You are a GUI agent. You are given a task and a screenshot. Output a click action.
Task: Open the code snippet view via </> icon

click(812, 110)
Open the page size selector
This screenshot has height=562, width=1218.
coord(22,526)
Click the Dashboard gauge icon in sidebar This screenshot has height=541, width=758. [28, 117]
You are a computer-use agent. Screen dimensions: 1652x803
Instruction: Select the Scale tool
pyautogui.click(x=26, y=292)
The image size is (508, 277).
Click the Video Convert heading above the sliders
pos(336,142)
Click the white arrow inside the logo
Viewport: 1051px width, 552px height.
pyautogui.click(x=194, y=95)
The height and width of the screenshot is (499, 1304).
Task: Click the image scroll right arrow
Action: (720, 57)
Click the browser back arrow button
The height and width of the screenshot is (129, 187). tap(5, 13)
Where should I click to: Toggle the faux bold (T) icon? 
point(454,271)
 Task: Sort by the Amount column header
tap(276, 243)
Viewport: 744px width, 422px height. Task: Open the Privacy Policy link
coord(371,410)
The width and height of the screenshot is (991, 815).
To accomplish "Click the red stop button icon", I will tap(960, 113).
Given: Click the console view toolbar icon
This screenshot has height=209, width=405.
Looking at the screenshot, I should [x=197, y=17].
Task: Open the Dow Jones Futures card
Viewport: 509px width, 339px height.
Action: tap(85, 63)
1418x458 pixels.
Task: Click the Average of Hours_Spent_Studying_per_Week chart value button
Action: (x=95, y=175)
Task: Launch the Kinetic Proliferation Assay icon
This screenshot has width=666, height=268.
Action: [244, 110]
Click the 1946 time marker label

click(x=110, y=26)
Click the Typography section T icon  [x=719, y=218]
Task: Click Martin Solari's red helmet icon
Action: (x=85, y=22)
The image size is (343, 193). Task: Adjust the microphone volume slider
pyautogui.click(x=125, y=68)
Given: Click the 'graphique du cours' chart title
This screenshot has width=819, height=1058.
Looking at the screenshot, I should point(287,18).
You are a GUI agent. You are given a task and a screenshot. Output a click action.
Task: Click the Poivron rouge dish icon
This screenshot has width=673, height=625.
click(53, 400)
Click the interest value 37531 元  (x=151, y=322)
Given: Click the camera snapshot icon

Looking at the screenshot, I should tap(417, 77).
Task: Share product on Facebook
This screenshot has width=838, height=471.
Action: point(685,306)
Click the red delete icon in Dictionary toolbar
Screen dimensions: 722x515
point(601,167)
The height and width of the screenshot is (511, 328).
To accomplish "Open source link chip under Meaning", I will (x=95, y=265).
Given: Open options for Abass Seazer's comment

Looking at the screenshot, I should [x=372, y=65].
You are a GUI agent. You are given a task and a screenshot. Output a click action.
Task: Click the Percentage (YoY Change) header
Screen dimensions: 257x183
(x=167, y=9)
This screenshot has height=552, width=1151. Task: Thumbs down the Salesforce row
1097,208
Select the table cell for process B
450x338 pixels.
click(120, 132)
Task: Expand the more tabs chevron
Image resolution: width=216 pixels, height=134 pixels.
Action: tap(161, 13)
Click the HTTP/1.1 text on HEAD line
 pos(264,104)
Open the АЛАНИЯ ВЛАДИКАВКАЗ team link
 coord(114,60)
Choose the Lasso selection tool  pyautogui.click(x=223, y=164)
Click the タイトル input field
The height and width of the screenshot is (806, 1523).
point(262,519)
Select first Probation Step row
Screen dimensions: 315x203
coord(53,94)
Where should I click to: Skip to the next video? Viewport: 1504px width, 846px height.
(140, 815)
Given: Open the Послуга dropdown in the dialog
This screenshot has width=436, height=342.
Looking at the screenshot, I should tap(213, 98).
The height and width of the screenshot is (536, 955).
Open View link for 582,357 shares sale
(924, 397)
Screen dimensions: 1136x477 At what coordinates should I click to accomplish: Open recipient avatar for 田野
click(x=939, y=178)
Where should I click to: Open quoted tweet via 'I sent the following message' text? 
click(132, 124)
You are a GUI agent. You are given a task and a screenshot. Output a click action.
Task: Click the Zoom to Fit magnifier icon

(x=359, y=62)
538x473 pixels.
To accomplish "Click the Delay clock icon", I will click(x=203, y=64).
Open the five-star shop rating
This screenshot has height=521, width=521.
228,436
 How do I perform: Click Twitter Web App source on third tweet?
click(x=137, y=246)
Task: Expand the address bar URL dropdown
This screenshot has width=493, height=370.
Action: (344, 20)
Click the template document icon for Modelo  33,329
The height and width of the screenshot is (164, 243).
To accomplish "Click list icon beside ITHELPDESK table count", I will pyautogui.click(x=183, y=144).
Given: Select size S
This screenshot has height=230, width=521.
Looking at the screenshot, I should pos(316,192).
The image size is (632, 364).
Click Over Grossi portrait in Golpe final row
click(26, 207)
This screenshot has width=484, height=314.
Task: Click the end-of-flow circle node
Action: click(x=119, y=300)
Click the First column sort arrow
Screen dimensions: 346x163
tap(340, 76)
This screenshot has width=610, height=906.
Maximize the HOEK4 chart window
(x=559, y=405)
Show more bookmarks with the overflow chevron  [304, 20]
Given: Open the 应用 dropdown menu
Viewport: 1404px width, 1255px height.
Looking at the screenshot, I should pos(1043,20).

▶ [TASK DESCRIPTION] Print the entries above exactly as they were written, down to the last line.

▶ [YOUR SOLUTION]
You are a GUI agent. You are given a task and a screenshot. Output a click action.
Task: Open the code snippet view via </> icon

click(812, 110)
Open the page size selector
This screenshot has height=562, width=1218.
coord(22,526)
Click the Dashboard gauge icon in sidebar This screenshot has height=541, width=758. [28, 117]
You are a computer-use agent. Screen dimensions: 1652x803
Instruction: Select the Scale tool
pyautogui.click(x=26, y=292)
The image size is (508, 277).
Click the Video Convert heading above the sliders
pos(336,142)
Click the white arrow inside the logo
Viewport: 1051px width, 552px height.
pyautogui.click(x=194, y=95)
The height and width of the screenshot is (499, 1304).
Task: Click the image scroll right arrow
Action: (720, 57)
Click the browser back arrow button
The height and width of the screenshot is (129, 187). tap(5, 13)
Where should I click to: Toggle the faux bold (T) icon? 
point(454,271)
 Task: Sort by the Amount column header
tap(276, 243)
Viewport: 744px width, 422px height. Task: Open the Privacy Policy link
coord(371,410)
The width and height of the screenshot is (991, 815).
To accomplish "Click the red stop button icon", I will tap(960, 113).
Given: Click the console view toolbar icon
This screenshot has height=209, width=405.
Looking at the screenshot, I should [x=197, y=17].
Task: Open the Dow Jones Futures card
Viewport: 509px width, 339px height.
Action: tap(85, 63)
1418x458 pixels.
Task: Click the Average of Hours_Spent_Studying_per_Week chart value button
Action: (x=95, y=175)
Task: Launch the Kinetic Proliferation Assay icon
This screenshot has width=666, height=268.
Action: [244, 110]
Click the 1946 time marker label

click(x=110, y=26)
Click the Typography section T icon  [x=719, y=218]
Task: Click Martin Solari's red helmet icon
Action: (x=85, y=22)
The image size is (343, 193). Task: Adjust the microphone volume slider
pyautogui.click(x=125, y=68)
Given: Click the 'graphique du cours' chart title
This screenshot has width=819, height=1058.
Looking at the screenshot, I should point(287,18).
You are a GUI agent. You are given a task and a screenshot. Output a click action.
Task: Click the Poivron rouge dish icon
This screenshot has width=673, height=625.
click(53, 400)
Click the interest value 37531 元  (x=151, y=322)
Given: Click the camera snapshot icon

Looking at the screenshot, I should tap(417, 77).
Task: Share product on Facebook
This screenshot has width=838, height=471.
Action: point(685,306)
Click the red delete icon in Dictionary toolbar
Screen dimensions: 722x515
point(601,167)
The height and width of the screenshot is (511, 328).
To accomplish "Open source link chip under Meaning", I will (x=95, y=265).
Given: Open options for Abass Seazer's comment

Looking at the screenshot, I should [x=372, y=65].
You are a GUI agent. You are given a task and a screenshot. Output a click action.
Task: Click the Percentage (YoY Change) header
Screen dimensions: 257x183
(x=167, y=9)
This screenshot has height=552, width=1151. Task: Thumbs down the Salesforce row
1097,208
Select the table cell for process B
450x338 pixels.
click(120, 132)
Task: Expand the more tabs chevron
Image resolution: width=216 pixels, height=134 pixels.
Action: tap(161, 13)
Click the HTTP/1.1 text on HEAD line
 pos(264,104)
Open the АЛАНИЯ ВЛАДИКАВКАЗ team link
 coord(114,60)
Choose the Lasso selection tool  pyautogui.click(x=223, y=164)
Click the タイトル input field
The height and width of the screenshot is (806, 1523).
point(262,519)
Select first Probation Step row
Screen dimensions: 315x203
coord(53,94)
Where should I click to: Skip to the next video? Viewport: 1504px width, 846px height.
(140, 815)
Given: Open the Послуга dropdown in the dialog
This screenshot has width=436, height=342.
Looking at the screenshot, I should tap(213, 98).
The height and width of the screenshot is (536, 955).
Open View link for 582,357 shares sale
(924, 397)
Screen dimensions: 1136x477 At what coordinates should I click to accomplish: Open recipient avatar for 田野
click(x=939, y=178)
Where should I click to: Open quoted tweet via 'I sent the following message' text? 
click(132, 124)
You are a GUI agent. You are given a task and a screenshot. Output a click action.
Task: Click the Zoom to Fit magnifier icon

(x=359, y=62)
538x473 pixels.
To accomplish "Click the Delay clock icon", I will click(x=203, y=64).
Open the five-star shop rating
This screenshot has height=521, width=521.
228,436
 How do I perform: Click Twitter Web App source on third tweet?
click(x=137, y=246)
Task: Expand the address bar URL dropdown
This screenshot has width=493, height=370.
Action: (344, 20)
Click the template document icon for Modelo  33,329
The height and width of the screenshot is (164, 243).
To accomplish "Click list icon beside ITHELPDESK table count", I will pyautogui.click(x=183, y=144).
Given: Select size S
This screenshot has height=230, width=521.
Looking at the screenshot, I should pos(316,192).
The image size is (632, 364).
Click Over Grossi portrait in Golpe final row
click(26, 207)
This screenshot has width=484, height=314.
Task: Click the end-of-flow circle node
Action: click(x=119, y=300)
Click the First column sort arrow
Screen dimensions: 346x163
tap(340, 76)
This screenshot has width=610, height=906.
Maximize the HOEK4 chart window
(x=559, y=405)
Show more bookmarks with the overflow chevron  [304, 20]
Given: Open the 应用 dropdown menu
Viewport: 1404px width, 1255px height.
Looking at the screenshot, I should pos(1043,20).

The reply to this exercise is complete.